A medida que las tropas de la Wehrmacht se acercaban a Moscú, Stalin seguía en la capital y dirigía una estrategia de tierra quemada que tenía por objetivo la debilitación del enemigo mediante la destrucción de cualquier infraestructura o línea de suministros que pudiera serle útil. El rumbo de la contienda cambió a favor de los rusos tras la victoria en la decisiva batalla de Stalingrado (agosto de 1942-febrero de 1943), durante la cual el Ejército Rojo derrotó a los alemanes, consiguiendo su retirada posterior del territorio soviético.

A medida que la guerra iba avanzado, Stalin participó en las conferencias aliadas principales, incluyendo en las de Teherán (1943) y Yalta (1945). Su voluntad de hierro y sus hábiles destrezas políticas le permitieron jugar astutamente sus cartas, presentándose coyunturalmente como un aliado leal, sin abandonar nunca su visión de un imperio soviético de posguerra.

Los últimos años de Josef Stalin

Josef Stalin no se amedrentó con el paso de los años: su reino de terror, purgas, ejecuciones, deportaciones y persecuciones en la URSS de posguerra continuó hasta su muerte, suprimiendo cualquier disidencia o cualquier cosa que oliese mínimamente a Occidente. Implantó regímenes comunistas por toda Europa del Este y, en 1949, llevó a los rusos a la era nuclear mediante la detonación de una bomba atómica.

En 1950, autorizó al regimen comunista norcoreano de Kim Il Sung (1912-1994) para invadir a su vecino del Sur, Corea del Sur, aliada de los EE.UU, desencadenándose así la Guerra de Corea.

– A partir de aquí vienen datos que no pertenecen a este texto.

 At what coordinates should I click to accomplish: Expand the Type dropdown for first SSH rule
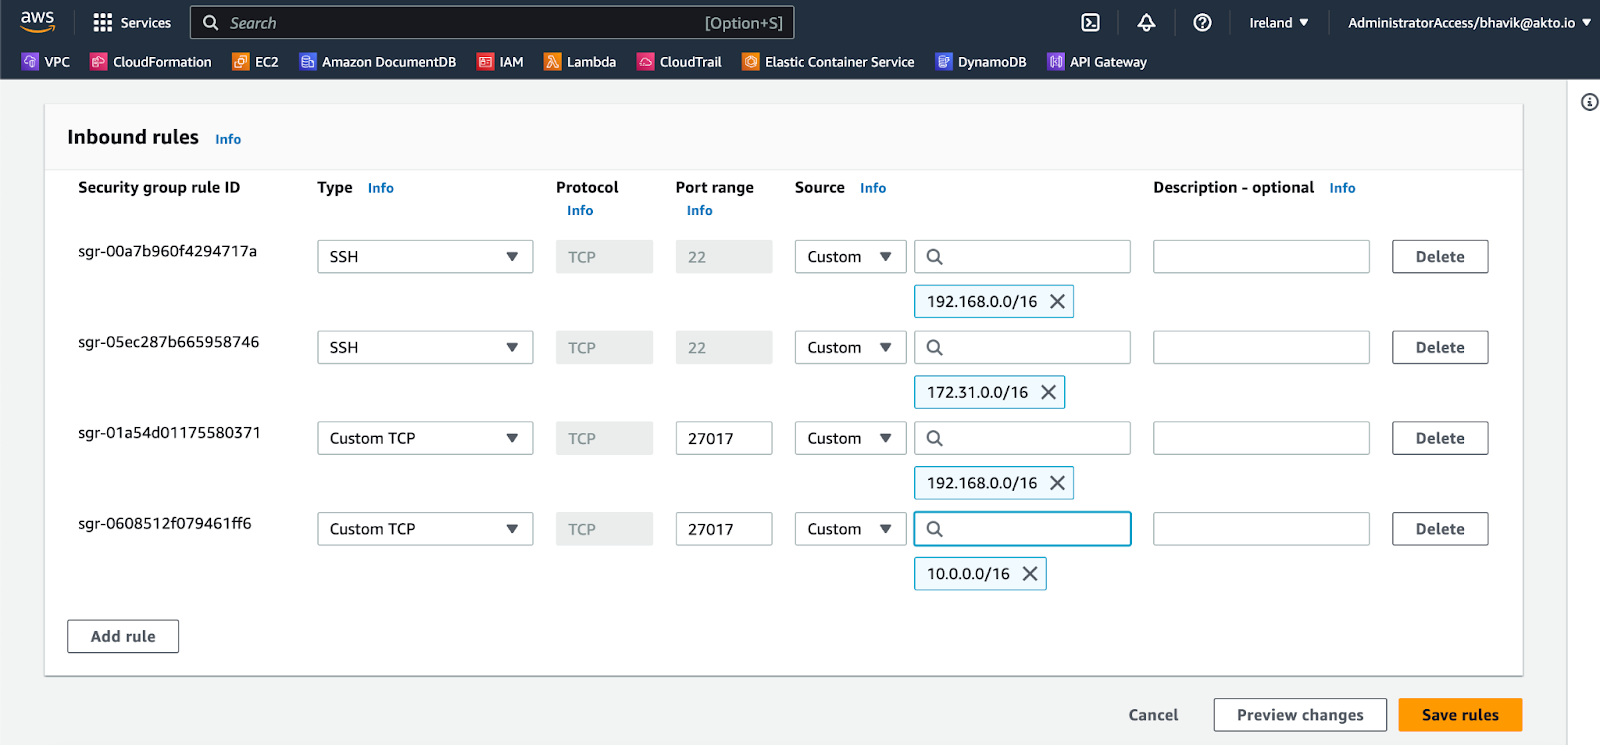425,257
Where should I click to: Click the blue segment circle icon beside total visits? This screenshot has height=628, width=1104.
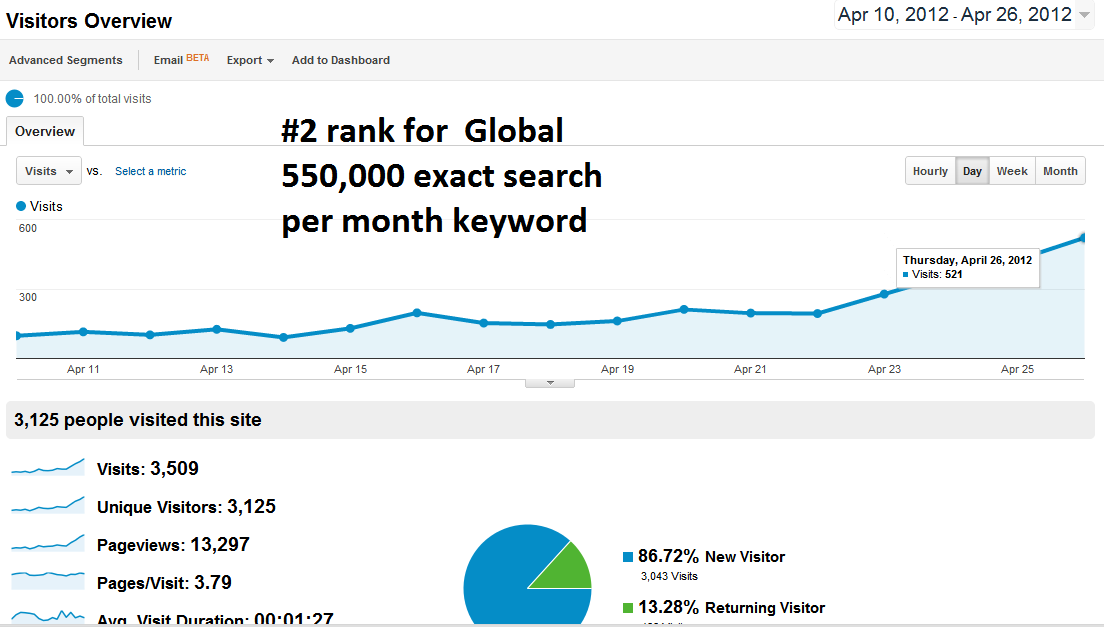(15, 99)
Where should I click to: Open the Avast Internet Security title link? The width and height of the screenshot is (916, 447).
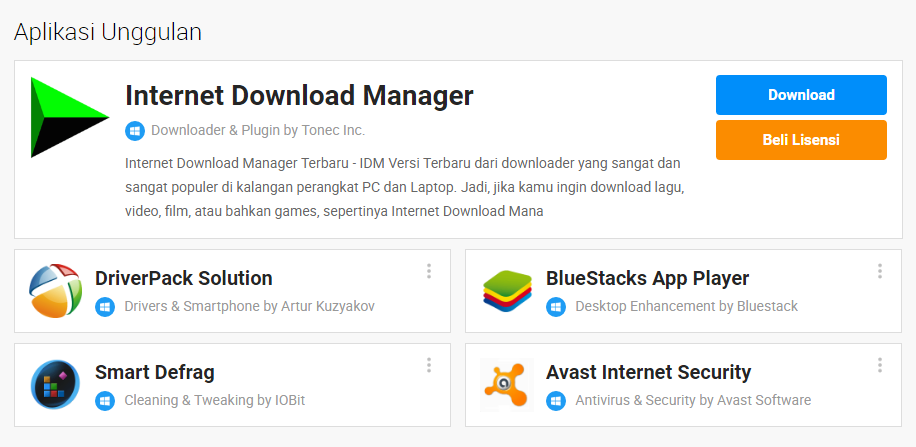[648, 372]
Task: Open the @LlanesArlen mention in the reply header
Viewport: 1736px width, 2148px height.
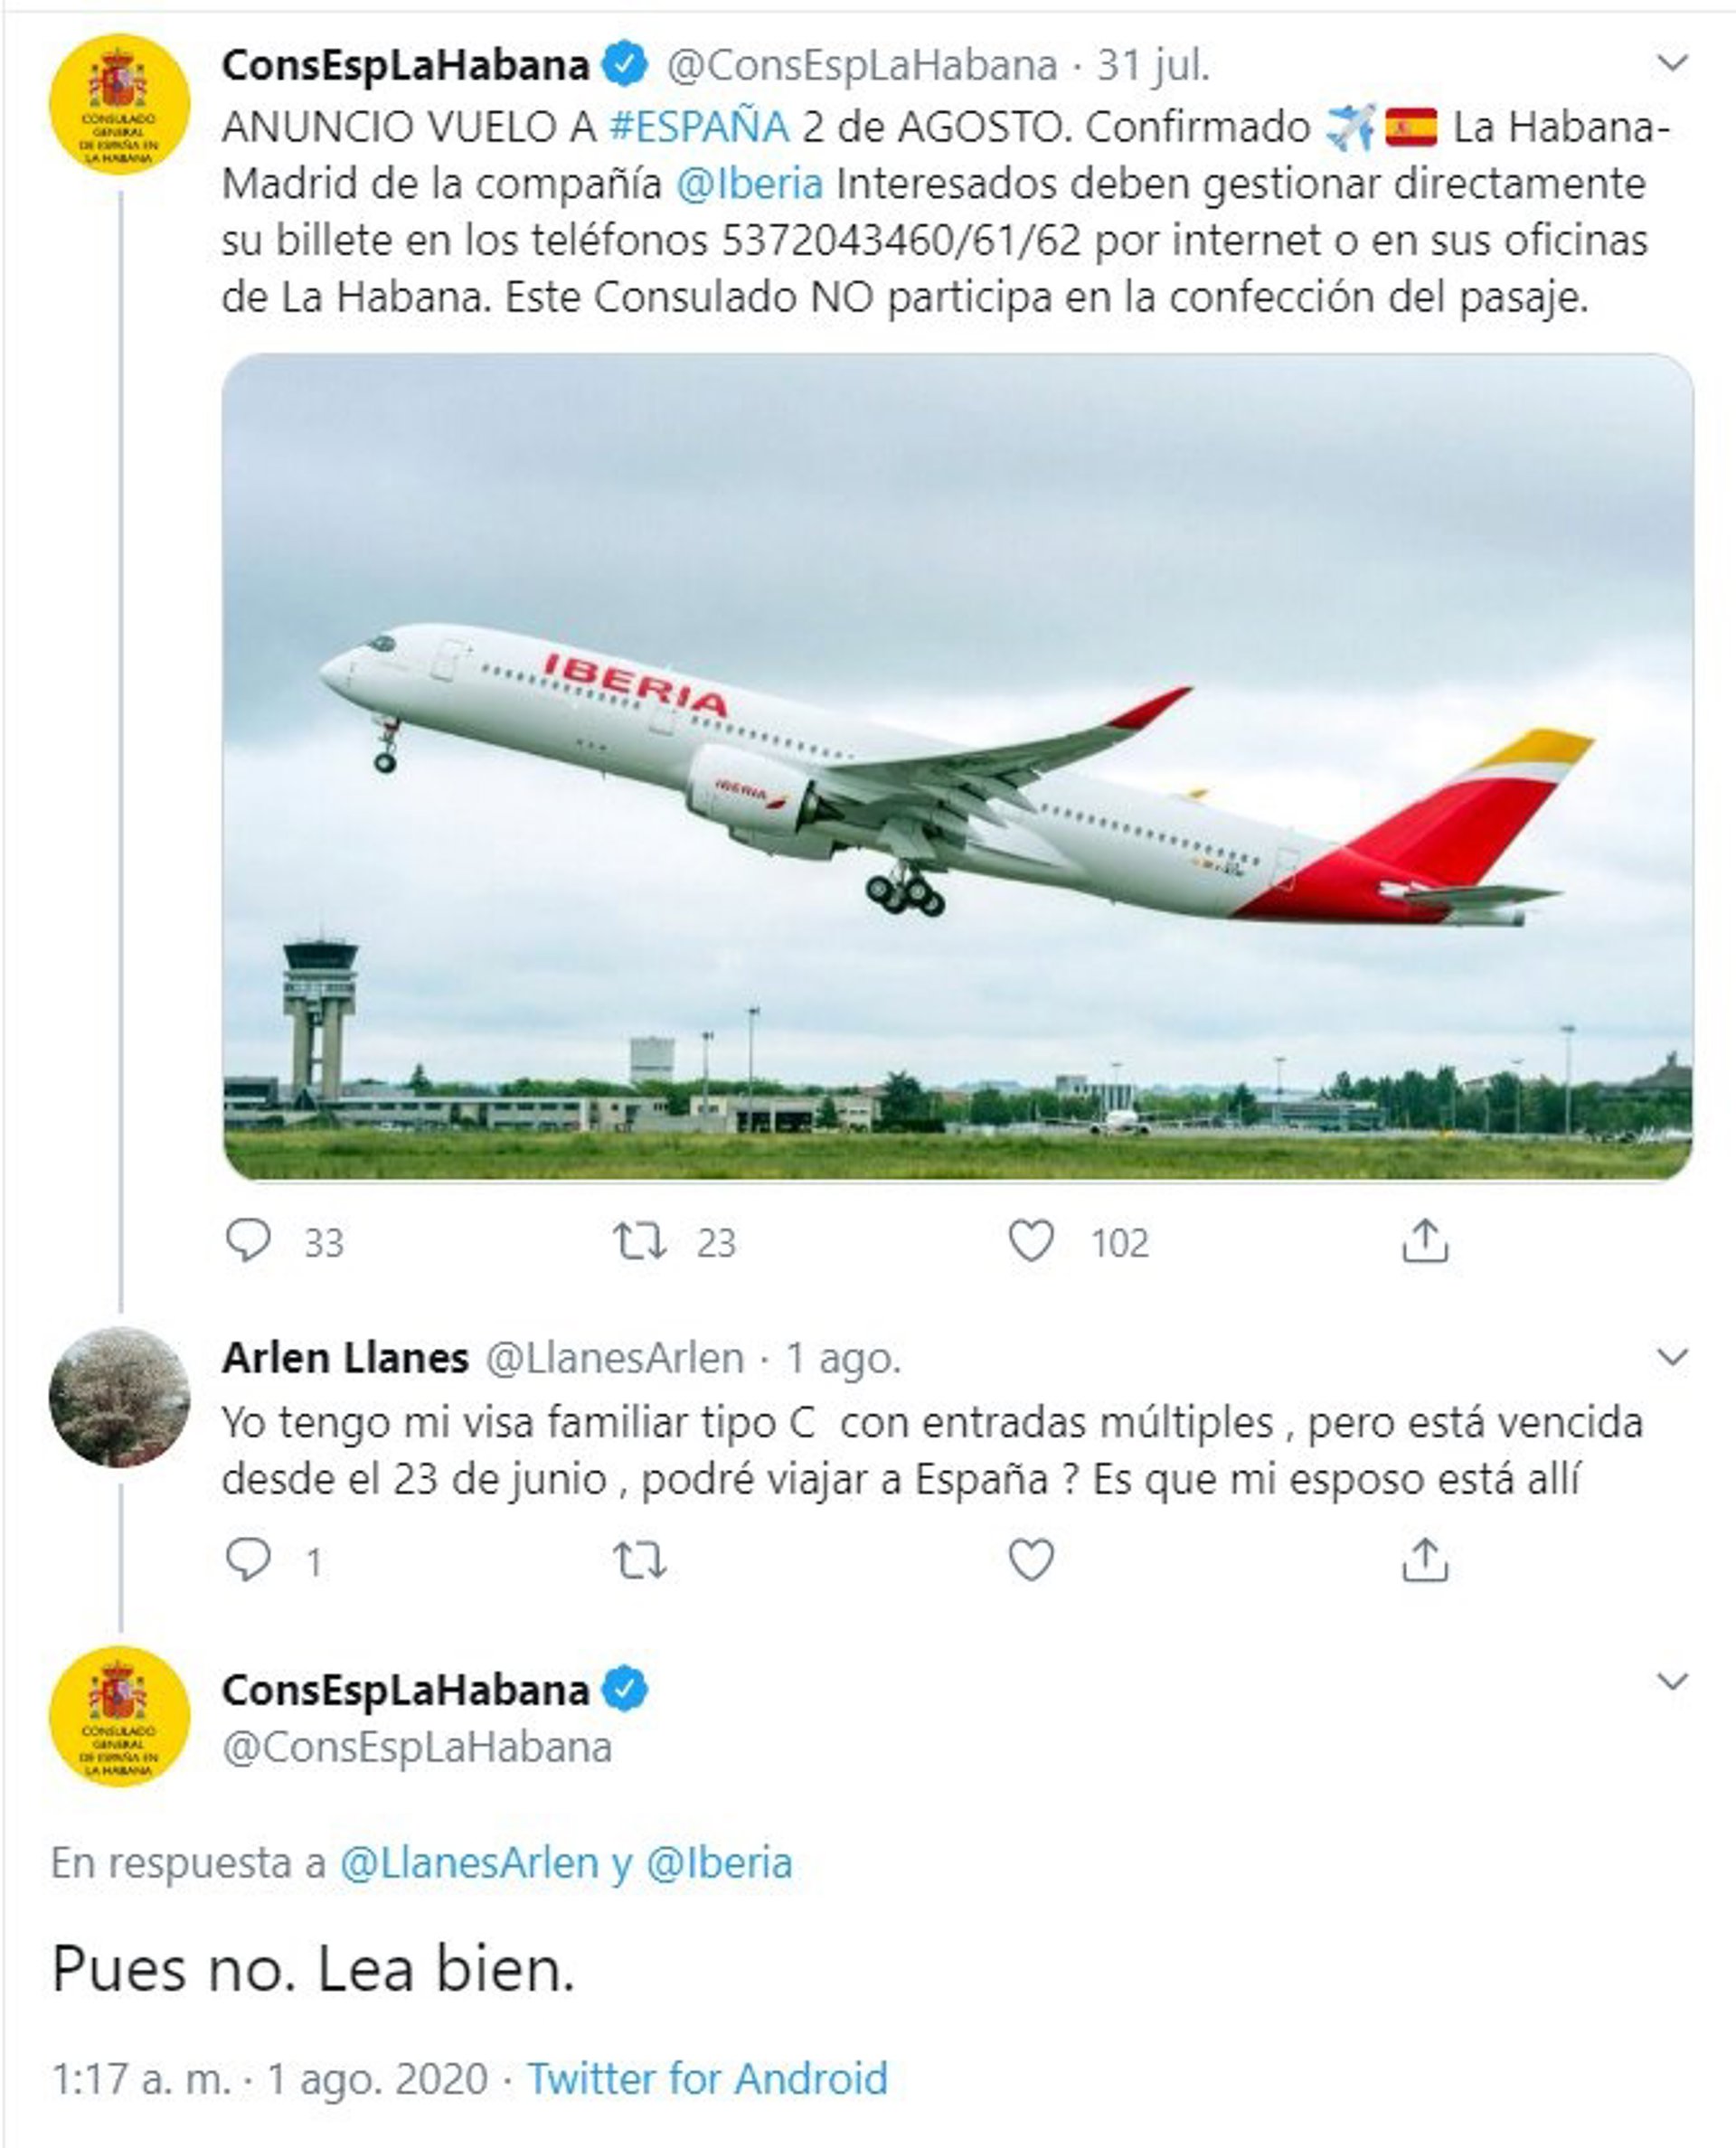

Durante su última etapa, Stalin se volvió cada vez más paranoico y huraño. Falleció el 5 de marzo de 1953, a los 74 años de edad, tras susfrir un derrame. Su cuerpo fue embalsamado y preservado en el mausoleo de Lenin ubicado en la Plaza Roja de Moscú hasta 1961, fecha en la que se retiró de dicho mausoleo y se enterró cerca de las murallas del Kremlin, como parte del proceso de desestalinización iniciado por su sucesor, Nikita Khrushchev (1894-1971).

Los historiadores apuntan a que fue responsable de la muerte de unos 20 millones de personas durante su cruel mandato.